**Extract to read**
★ ★ ★

So this is what it takes to stop Sound Transit . . . some congressman from Kentucky?
It may be. Last week, the incoming chair of the House appropriations transportation subcommittee, a Republican named Hal Rogers, threw a wrench into Sound Transit’s $3.8 billion light-rail venture, calling for a thorough review of the project before the feds help pay for it. Just days after his comments, Sound Transit’s executive director, Bob White, resigned.
Rogers’ demand echoes that of light-rail critics here at home, who’ve repeatedly called—in vain—for an audit of the electric-train project.
For the moment, it’s unclear whether Rogers’ concerns will put the brakes on light rail or be just another in the long series of yellow lights. But it is ironic that this DC power broker may be in a position to do what no activist, politician, or geologic obstacle around here has been able to do: Shut this thing down.
Since voters first approved a tax hike to create Sound Transit back in November 1996, the agency has been like the Black Knight in Monty Python and the Holy Grail, rebounding from every apparent death blow to its credibility: You slice off his arm, he calls it a flesh wound; hack away two more limbs, he calls you a coward and asks if that’s all you can manage; even when nothing’s left but a helpless head on a torso, he’s still taunting you and ready to fight on. The Monty Python character is just amusingly deluded. Sound Transit fights on with no limbs and, shockingly enough, wins.
Earlier this month, the Sound Transit board voted, yet again, to push ahead with light rail, overcoming what seemed like a fatal phalanx of flaws, doubts, overruns, and opponents. No matter that the project is a billion dollars over its budget and three years off its promised schedule. No matter that it is not expected to provide relief from traffic congestion. No matter that some of the most powerful civic groups in the city have lost faith in the plan. No matter that the agency has been so badly managed that its two top executives, White and light-rail director Paul Bay, were forced out before construction has even started.

★ ★ ★

**Extracted information**
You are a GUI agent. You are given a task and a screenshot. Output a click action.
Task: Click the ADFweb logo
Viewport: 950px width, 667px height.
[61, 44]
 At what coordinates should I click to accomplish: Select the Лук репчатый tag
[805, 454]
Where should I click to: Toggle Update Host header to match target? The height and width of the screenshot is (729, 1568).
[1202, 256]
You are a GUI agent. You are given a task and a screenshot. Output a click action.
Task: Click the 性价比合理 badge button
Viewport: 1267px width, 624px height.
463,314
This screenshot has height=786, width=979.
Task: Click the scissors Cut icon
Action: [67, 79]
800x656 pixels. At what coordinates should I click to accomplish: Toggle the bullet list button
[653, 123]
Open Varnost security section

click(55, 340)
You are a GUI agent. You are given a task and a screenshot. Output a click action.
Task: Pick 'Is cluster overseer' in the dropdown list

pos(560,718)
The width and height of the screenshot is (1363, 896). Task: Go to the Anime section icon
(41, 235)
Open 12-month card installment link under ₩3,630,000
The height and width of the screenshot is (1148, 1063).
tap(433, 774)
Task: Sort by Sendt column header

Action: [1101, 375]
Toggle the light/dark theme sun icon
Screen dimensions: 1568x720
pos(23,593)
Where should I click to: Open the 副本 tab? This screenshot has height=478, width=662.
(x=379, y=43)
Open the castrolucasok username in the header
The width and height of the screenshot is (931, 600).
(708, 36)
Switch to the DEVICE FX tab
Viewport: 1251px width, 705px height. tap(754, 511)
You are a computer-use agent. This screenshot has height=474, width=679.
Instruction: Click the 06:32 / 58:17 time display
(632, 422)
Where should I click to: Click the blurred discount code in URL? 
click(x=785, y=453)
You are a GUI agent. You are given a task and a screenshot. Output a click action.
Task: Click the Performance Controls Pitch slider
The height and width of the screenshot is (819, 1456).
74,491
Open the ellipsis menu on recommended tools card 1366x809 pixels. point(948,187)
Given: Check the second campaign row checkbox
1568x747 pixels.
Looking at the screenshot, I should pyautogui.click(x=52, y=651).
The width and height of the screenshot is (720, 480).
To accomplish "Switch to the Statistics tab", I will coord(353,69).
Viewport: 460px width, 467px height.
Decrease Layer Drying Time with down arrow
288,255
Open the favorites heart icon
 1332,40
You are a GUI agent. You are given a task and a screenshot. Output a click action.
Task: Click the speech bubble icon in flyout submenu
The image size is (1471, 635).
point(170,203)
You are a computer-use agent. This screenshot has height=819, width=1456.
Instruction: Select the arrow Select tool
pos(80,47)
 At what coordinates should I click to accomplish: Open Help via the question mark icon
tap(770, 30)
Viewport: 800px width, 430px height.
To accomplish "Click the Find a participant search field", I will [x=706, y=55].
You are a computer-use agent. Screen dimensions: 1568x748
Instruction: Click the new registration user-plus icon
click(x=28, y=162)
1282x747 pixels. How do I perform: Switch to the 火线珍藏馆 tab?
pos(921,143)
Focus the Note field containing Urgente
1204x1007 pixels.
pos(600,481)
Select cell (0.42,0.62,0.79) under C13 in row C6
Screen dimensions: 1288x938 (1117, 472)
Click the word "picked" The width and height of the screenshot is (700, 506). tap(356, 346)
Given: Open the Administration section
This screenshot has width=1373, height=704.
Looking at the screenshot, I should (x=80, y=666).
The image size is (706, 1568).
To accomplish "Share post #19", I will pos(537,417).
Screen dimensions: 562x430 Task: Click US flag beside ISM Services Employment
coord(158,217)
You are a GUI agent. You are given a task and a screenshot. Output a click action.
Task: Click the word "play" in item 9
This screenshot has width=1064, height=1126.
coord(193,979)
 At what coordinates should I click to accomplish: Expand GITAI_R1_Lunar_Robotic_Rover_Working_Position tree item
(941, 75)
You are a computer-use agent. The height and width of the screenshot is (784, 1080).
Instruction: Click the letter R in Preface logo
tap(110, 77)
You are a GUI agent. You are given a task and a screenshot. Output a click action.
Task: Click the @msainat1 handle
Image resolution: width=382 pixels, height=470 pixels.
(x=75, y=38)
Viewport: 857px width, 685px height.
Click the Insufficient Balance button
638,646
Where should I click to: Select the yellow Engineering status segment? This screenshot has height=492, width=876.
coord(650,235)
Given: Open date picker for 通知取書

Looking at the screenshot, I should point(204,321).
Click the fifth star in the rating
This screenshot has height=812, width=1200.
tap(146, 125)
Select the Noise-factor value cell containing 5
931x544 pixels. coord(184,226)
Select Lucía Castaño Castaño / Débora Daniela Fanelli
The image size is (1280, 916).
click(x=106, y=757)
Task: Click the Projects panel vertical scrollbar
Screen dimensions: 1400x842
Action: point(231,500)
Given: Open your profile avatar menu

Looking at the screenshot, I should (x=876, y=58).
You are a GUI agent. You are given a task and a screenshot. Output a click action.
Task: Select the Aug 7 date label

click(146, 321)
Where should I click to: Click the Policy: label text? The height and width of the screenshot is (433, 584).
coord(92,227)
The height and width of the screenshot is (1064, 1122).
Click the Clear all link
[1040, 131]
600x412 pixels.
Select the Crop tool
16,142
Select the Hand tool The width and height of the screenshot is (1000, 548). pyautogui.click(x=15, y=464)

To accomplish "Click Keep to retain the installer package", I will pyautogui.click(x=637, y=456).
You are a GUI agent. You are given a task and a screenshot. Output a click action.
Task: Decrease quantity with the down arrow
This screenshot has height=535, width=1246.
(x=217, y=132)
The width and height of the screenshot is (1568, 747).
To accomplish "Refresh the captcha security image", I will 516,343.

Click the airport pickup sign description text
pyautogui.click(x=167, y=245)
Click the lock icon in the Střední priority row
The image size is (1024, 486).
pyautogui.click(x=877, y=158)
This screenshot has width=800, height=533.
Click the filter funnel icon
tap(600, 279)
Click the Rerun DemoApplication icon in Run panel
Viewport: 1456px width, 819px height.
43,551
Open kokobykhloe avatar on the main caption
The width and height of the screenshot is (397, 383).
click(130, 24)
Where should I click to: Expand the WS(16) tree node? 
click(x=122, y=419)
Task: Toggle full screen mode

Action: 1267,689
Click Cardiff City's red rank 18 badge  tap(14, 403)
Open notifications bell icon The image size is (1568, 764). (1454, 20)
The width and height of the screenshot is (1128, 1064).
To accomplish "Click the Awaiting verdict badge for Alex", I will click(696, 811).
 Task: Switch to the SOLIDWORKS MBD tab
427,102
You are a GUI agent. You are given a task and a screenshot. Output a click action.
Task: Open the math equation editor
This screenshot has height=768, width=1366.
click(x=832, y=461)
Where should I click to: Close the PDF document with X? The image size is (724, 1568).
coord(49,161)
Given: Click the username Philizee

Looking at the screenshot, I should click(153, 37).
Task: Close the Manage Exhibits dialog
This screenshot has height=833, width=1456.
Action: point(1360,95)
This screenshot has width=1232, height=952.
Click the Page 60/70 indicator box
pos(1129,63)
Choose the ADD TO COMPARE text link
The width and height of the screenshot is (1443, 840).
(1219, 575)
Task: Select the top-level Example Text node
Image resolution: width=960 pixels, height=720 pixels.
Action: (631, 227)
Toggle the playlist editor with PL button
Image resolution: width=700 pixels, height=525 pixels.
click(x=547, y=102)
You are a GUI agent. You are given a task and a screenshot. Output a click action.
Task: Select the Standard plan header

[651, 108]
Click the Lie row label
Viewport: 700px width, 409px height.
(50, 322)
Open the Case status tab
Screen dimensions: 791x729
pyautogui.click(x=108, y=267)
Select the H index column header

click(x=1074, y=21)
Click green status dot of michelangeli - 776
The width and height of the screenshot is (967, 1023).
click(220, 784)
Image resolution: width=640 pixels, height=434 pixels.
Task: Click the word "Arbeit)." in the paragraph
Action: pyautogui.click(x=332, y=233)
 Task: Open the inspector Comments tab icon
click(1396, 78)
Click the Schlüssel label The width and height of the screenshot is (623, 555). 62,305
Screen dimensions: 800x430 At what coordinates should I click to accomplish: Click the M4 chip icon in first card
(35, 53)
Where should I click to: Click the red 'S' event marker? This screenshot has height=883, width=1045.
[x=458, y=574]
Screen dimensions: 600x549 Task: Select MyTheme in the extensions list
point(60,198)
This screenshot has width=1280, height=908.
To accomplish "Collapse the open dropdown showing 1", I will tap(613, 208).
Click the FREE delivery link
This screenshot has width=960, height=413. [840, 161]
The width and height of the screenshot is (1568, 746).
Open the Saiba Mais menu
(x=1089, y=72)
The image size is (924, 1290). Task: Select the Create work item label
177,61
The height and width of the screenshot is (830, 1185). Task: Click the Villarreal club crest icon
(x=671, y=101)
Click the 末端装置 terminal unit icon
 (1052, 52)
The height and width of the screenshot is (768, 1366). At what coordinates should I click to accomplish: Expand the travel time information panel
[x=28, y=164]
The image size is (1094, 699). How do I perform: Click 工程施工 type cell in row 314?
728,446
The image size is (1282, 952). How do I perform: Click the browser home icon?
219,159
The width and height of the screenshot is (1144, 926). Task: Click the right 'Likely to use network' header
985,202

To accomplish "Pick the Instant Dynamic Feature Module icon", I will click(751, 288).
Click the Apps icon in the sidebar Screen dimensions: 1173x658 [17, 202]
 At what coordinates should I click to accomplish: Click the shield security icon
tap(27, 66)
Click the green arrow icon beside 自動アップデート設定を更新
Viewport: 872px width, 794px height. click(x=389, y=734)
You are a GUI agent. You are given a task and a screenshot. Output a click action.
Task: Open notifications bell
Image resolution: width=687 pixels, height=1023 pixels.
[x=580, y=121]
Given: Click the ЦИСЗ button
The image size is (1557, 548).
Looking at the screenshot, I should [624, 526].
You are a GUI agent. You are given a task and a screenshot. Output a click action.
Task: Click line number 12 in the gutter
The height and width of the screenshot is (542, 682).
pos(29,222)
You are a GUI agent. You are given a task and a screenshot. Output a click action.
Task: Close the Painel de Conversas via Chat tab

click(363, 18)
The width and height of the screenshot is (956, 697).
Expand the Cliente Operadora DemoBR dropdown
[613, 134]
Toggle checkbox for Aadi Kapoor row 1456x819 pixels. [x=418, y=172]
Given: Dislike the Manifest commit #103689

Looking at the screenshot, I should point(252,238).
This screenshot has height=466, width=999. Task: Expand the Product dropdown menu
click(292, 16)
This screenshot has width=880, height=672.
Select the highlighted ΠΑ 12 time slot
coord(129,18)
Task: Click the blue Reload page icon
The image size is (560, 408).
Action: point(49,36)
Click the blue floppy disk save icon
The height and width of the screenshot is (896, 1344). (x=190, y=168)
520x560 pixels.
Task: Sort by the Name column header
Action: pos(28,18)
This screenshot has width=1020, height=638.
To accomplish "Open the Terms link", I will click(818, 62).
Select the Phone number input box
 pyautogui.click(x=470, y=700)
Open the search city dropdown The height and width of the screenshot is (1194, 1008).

★ ★ ★

**The tasks**
a - From the Sound Transit article, return the passage from "It may be. Last" up to and including "this thing down.", copied word for word.
b - Check each statement below against the Sound Transit article and answer yes or no, quoting the words from the article that settle it: (i) Hal Rogers is a Republican. (ii) The light-rail project is expected to ease traffic congestion. (iii) Voters first approved the tax hike that created Sound Transit in November 1996.

**In response**
a -
It may be. Last week, the incoming chair of the House appropriations transportation subcommittee, a Republican named Hal Rogers, threw a wrench into Sound Transit’s $3.8 billion light-rail venture, calling for a thorough review of the project before the feds help pay for it. Just days after his comments, Sound Transit’s executive director, Bob White, resigned.
Rogers’ demand echoes that of light-rail critics here at home, who’ve repeatedly called—in vain—for an audit of the electric-train project.
For the moment, it’s unclear whether Rogers’ concerns will put the brakes on light rail or be just another in the long series of yellow lights. But it is ironic that this DC power broker may be in a position to do what no activist, politician, or geologic obstacle around here has been able to do: Shut this thing down.

b -
(i) Yes: "a Republican named Hal Rogers"
(ii) No: "No matter that it is not expected to provide relief from traffic congestion."
(iii) Yes: "Since voters first approved a tax hike to create Sound Transit back in November 1996"